Tasks to carry out -
1 – Quote from the renal trauma abstract word for word, covering the stretch from "Ching Man Carmen" through "Nashville, TN, USA.".
2 – Name every division, school, or department listed in the author affiliations of the renal trauma abstract, along with the institution each belongs to.

Exercise passage -
☆ ☆ ☆ ☆ ☆
Predictors of Nephrectomy after High Grade Renal Trauma: An Assessment of the National Trauma Data Bank (NTDB)
Ching Man Carmen Tong, DO1, Kendrick Campbell, BA2, Hannah Phelps, MD2, Shilin Zhao, PhD3, Harold N. Lovvorn, III, MD4, Abby S. Taylor, MD1, Stacy T. Tanaka, MD1, John W. Brock, III, MD1, Mark C. Adams, MD1, John C. Pope, IV, MD1, John C. Thomas, MD1, Chevis Shannon, MBA, MPH, DrPH5, Douglass B. Clayton, MD1.
1Division of Pediatric Urology, Monroe Carell Jr. Children's Hospital at Vanderbilt, Nashville, TN, USA, 2School of Medicine, Vanderbilt University, Nashville, TN, USA, 3Department of Biostatistics, Vanderbilt University, Nashville, TN, USA, 4Department of Pediatric Surgery, Monroe Carell Jr. Children's Hospital at Vanderbilt, Nashville, TN, USA, 5Department of Neurosurgery, Vanderbilt University Medical Center, Nashville, TN, USA.
The management of pediatric renal trauma currently follows adult trauma guidelines. While efforts have been made to determine which patients with high-grade renal trauma can be treated conservatively, the national trends and predictors of nephrectomy in these patients remain unclear. Thus, we used the National Trauma Data Bank (NTDB) to address such questions. We hypothesized that injury mechanism, patient age and adult hospital care are independent predictors of nephrectomy as compared to endoscopic management for patients with high-grade renal trauma.
☆ ☆ ☆ ☆ ☆
Listed records -
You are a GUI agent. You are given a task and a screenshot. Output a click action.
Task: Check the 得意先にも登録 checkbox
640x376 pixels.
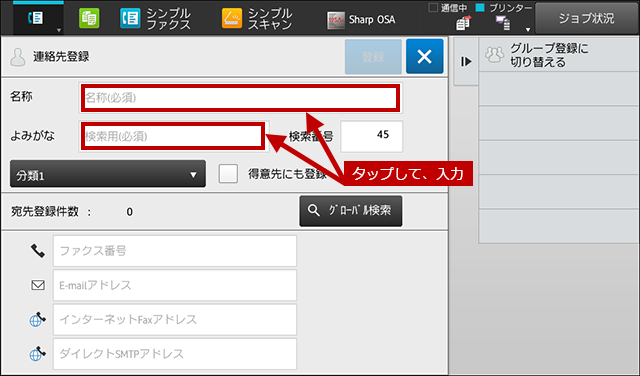click(228, 174)
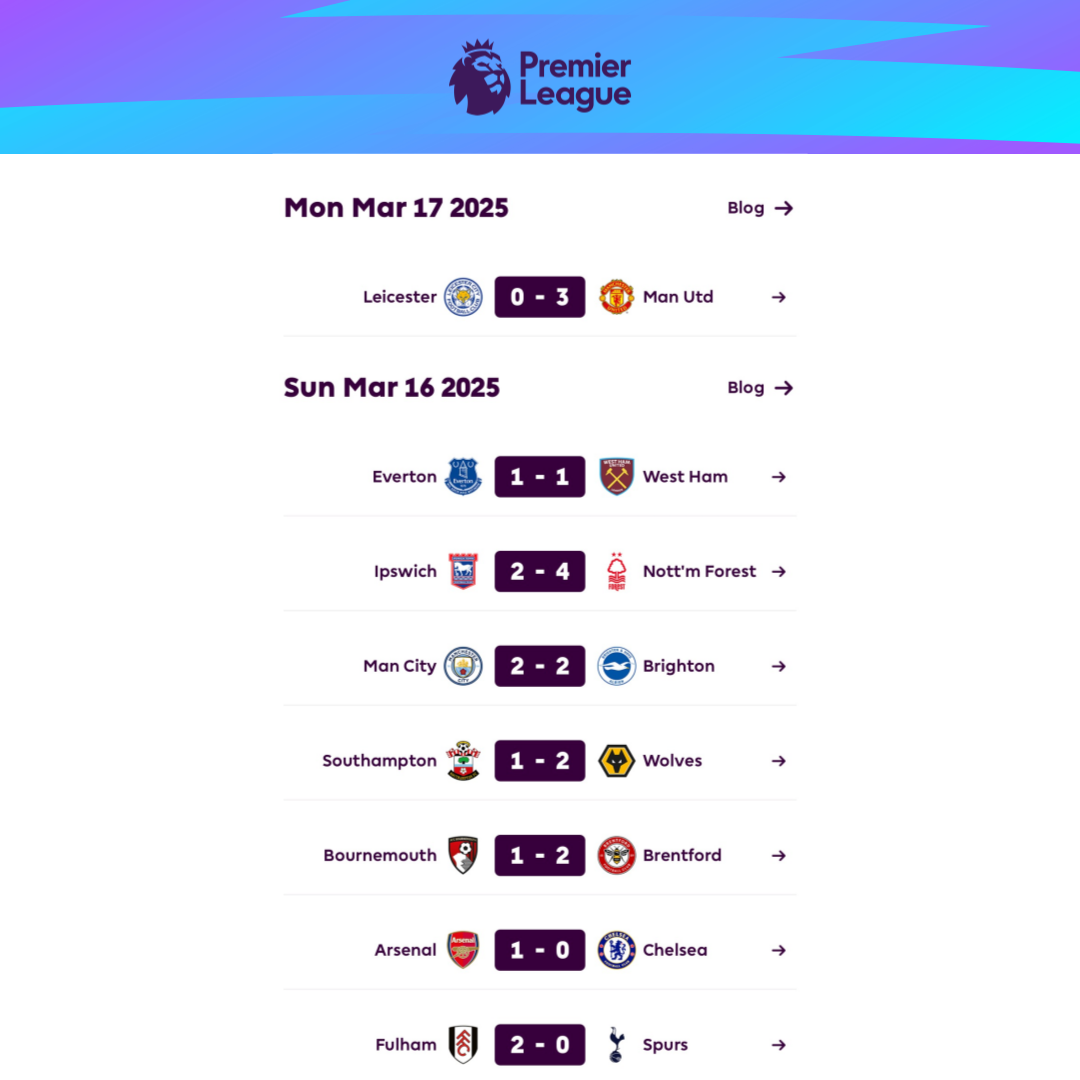Screen dimensions: 1080x1080
Task: Select the Bournemouth team name
Action: (x=380, y=855)
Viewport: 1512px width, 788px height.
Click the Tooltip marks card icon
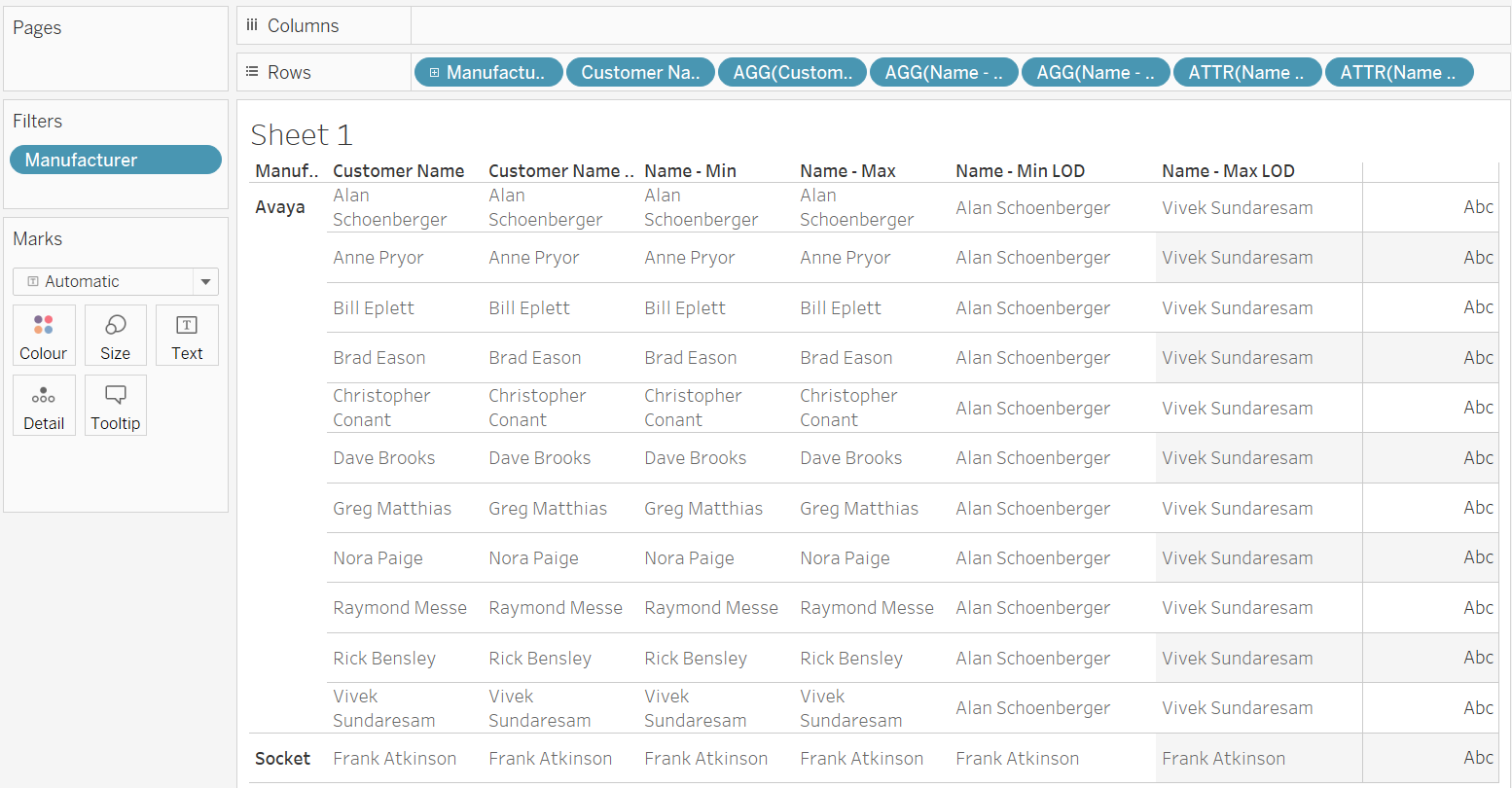click(115, 395)
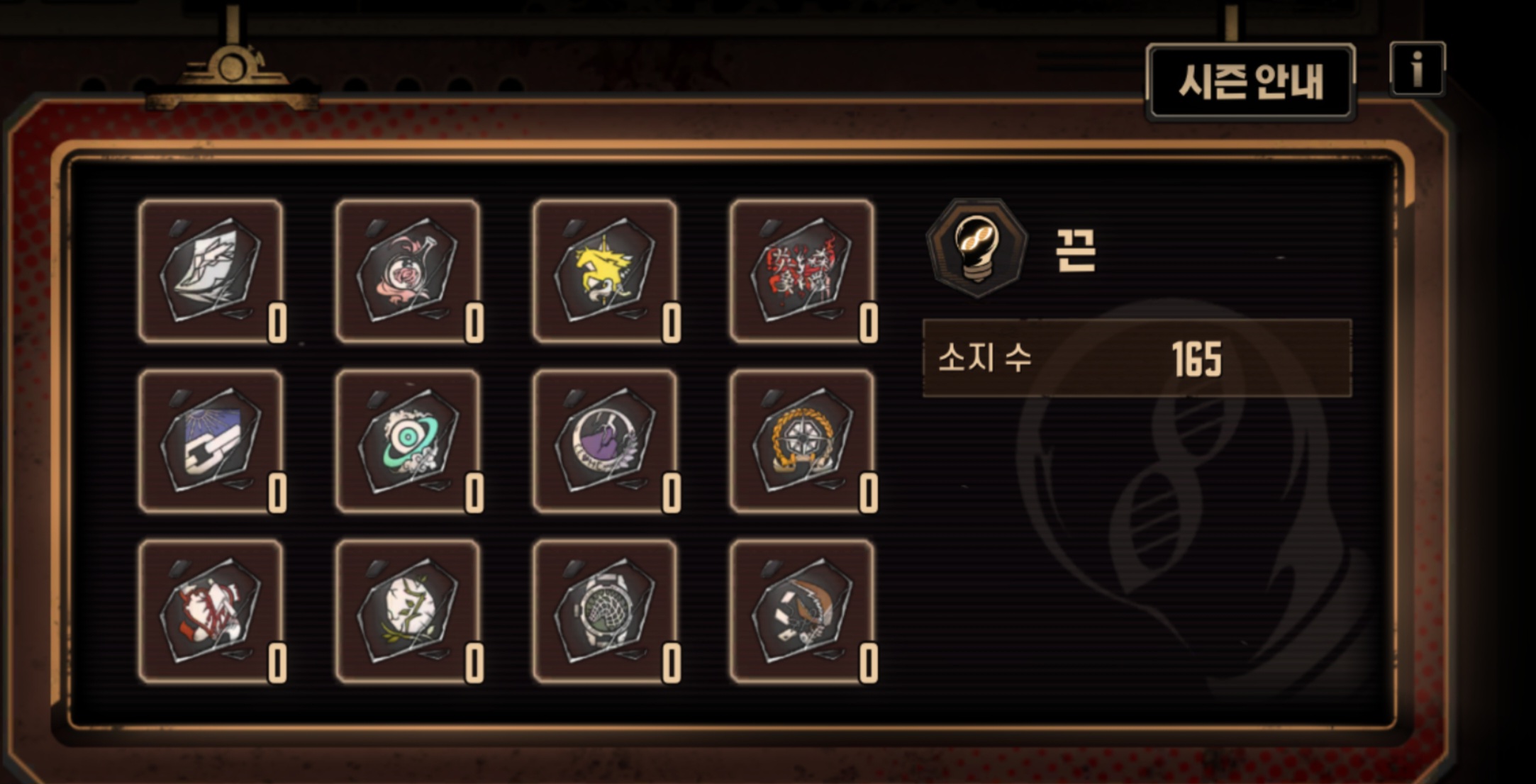This screenshot has width=1536, height=784.
Task: Select the white paper shard item
Action: coord(211,271)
☆ ☆ ☆ ☆ ☆
Answers to this exercise -
1 –
Ching Man Carmen Tong, DO1, Kendrick Campbell, BA2, Hannah Phelps, MD2, Shilin Zhao, PhD3, Harold N. Lovvorn, III, MD4, Abby S. Taylor, MD1, Stacy T. Tanaka, MD1, John W. Brock, III, MD1, Mark C. Adams, MD1, John C. Pope, IV, MD1, John C. Thomas, MD1, Chevis Shannon, MBA, MPH, DrPH5, Douglass B. Clayton, MD1.
1Division of Pediatric Urology, Monroe Carell Jr. Children's Hospital at Vanderbilt, Nashville, TN, USA, 2School of Medicine, Vanderbilt University, Nashville, TN, USA, 3Department of Biostatistics, Vanderbilt University, Nashville, TN, USA, 4Department of Pediatric Surgery, Monroe Carell Jr. Children's Hospital at Vanderbilt, Nashville, TN, USA, 5Department of Neurosurgery, Vanderbilt University Medical Center, Nashville, TN, USA.

2 –
- Division of Pediatric Urology, Monroe Carell Jr. Children's Hospital at Vanderbilt
- School of Medicine, Vanderbilt University
- Department of Biostatistics, Vanderbilt University
- Department of Pediatric Surgery, Monroe Carell Jr. Children's Hospital at Vanderbilt
- Department of Neurosurgery, Vanderbilt University Medical Center